Ana: I was deeply impressed by the broadness and movement within your saga. A lot of romance novels - particularly ones with a very ‘historical’ flavor like this one - seem to take place entirely in the same small castle or possible a single small country. In the Landers saga, by contrast, you have Merius and Safire travel regularly to faraway places, and it always feels terribly realistic - the world-building leaves you with the feel of a genuinely large and varied world. If you could compare your novel to any other existing work, which one would it be and why?

Karen: Thanks for the compliment about the world building--I drew a map when I started writing about the Landers and made this really complicated seven-generation family tree (which has since changed a great deal!) Otherwise, I don't plan out the world much ahead of time but let the characters tell me where they are and what it's like. If I tried to plan it too much (and this goes for the plot too), I'd lose focus on the characters and get major writer's block.

As for comparing my novels to existing works, that's a good (meaning tough :) question. Hmmm . . . probably a combination of George R.R. Martin's Song of Ice and Fire (the multiple viewpoints and focus on character development to spur plot), Jacqueline Carey's Kushiel's Dart (historical fantasy setting with a Renaissance feel), and Robin McKinley's fairy tale retellings, particularly Deerskin and Beauty (using archetype and myth to reveal psychological depth of character.)

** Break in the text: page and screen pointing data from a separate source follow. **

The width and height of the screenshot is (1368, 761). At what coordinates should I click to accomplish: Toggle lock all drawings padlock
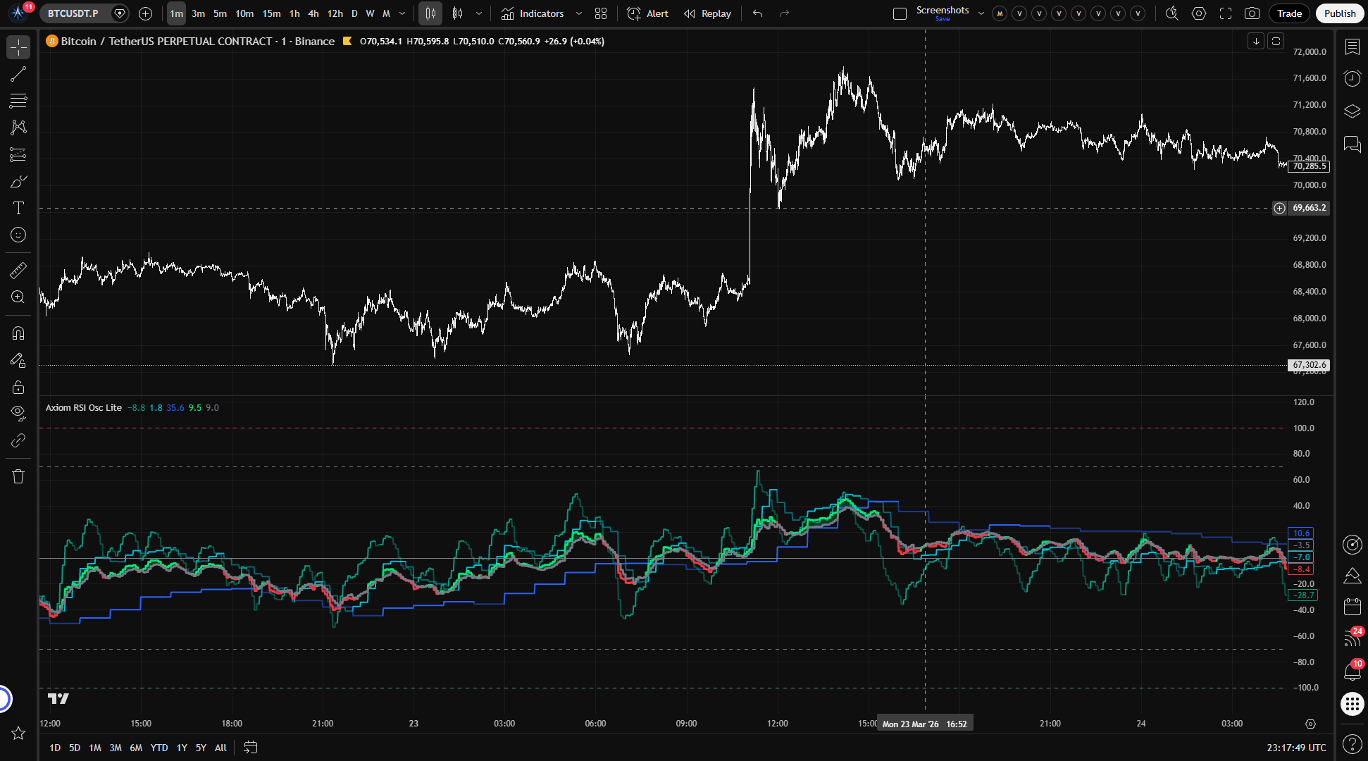18,387
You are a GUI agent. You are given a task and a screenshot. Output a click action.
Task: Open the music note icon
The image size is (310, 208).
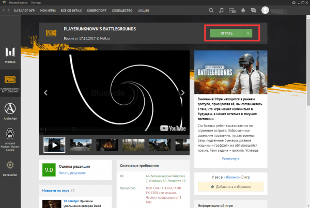pos(221,10)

Ana: I can see the resemblance - I really like McKinley's fairy tale works. Are these your first or only finished works, or have you written other novels? If you have written other novels, how do they compare to this one? Do you have any more novels planned, either as part of this saga, or as a completely different novel or genre?

Karen: I've been writing novels about the Landers since I was fourteen, most of them terrible. I keep running across boxes of manuscript hidden in the bottom of closets or tucked away under beds or piled up in the basement . . . I even burned a whole novel manuscript one time. I was seventeen or so--when I wrote it, I thought it was brilliant. Then I read it six months later and thought it was awful. I invited some friends over, and we made a bonfire with it and roasted marshmallows.

The Witch Awakening, which was a rewrite of an earlier novel I wrote in college, was the first book I realized I could sell--it had a plot that wrapped in a satisfactory conclusion, yet still left the door open for sequels. I finished Tapestry Lion, the second book in the series, last year. I lack just a couple chapters of the third book Phoenix Ashes--I plan to release it sometime this summer. There is a final and fourth book in this particular series about the Landers (tentatively titled The Curious Fear of High and Lonely Places) which I hope to have done in 2012.

Ana: Where can readers obtain copies of your novels to enjoy? If you have another novel planned, how can readers “sign up” to be notified when it becomes available?

Karen: The Witch Awakening and Tapestry Lion are both available on Amazon and Barnes & Noble on-line (print and e-book versions). Additionally, The Witch Awakening is on Smashwords as well. Readers are welcome to e-mail me at to sign up for a notification when I release Phoenix Ashes.

Ana: Definitely remember to add me to that notification list - I'll be your first buyer! Karen, thank you so very much for being willing to participate in this guest blog interview. Is there anything else you’d like to add?

Karen: Thank you so much for your thought-provoking questions and for interviewing me on your blog! Your enthusiasm for The Landers Saga has been so encouraging--I appreciate your support of new authors like me far more than I can express.


Margaret Abruzzi said...

 Put me on your list for Phoenix Ashes.  Ana asked some very interesting questions which give a further Jungian dynamic to the Landers saga.  I also couldn't put The Tapestry Lion down and can't wait for the next book.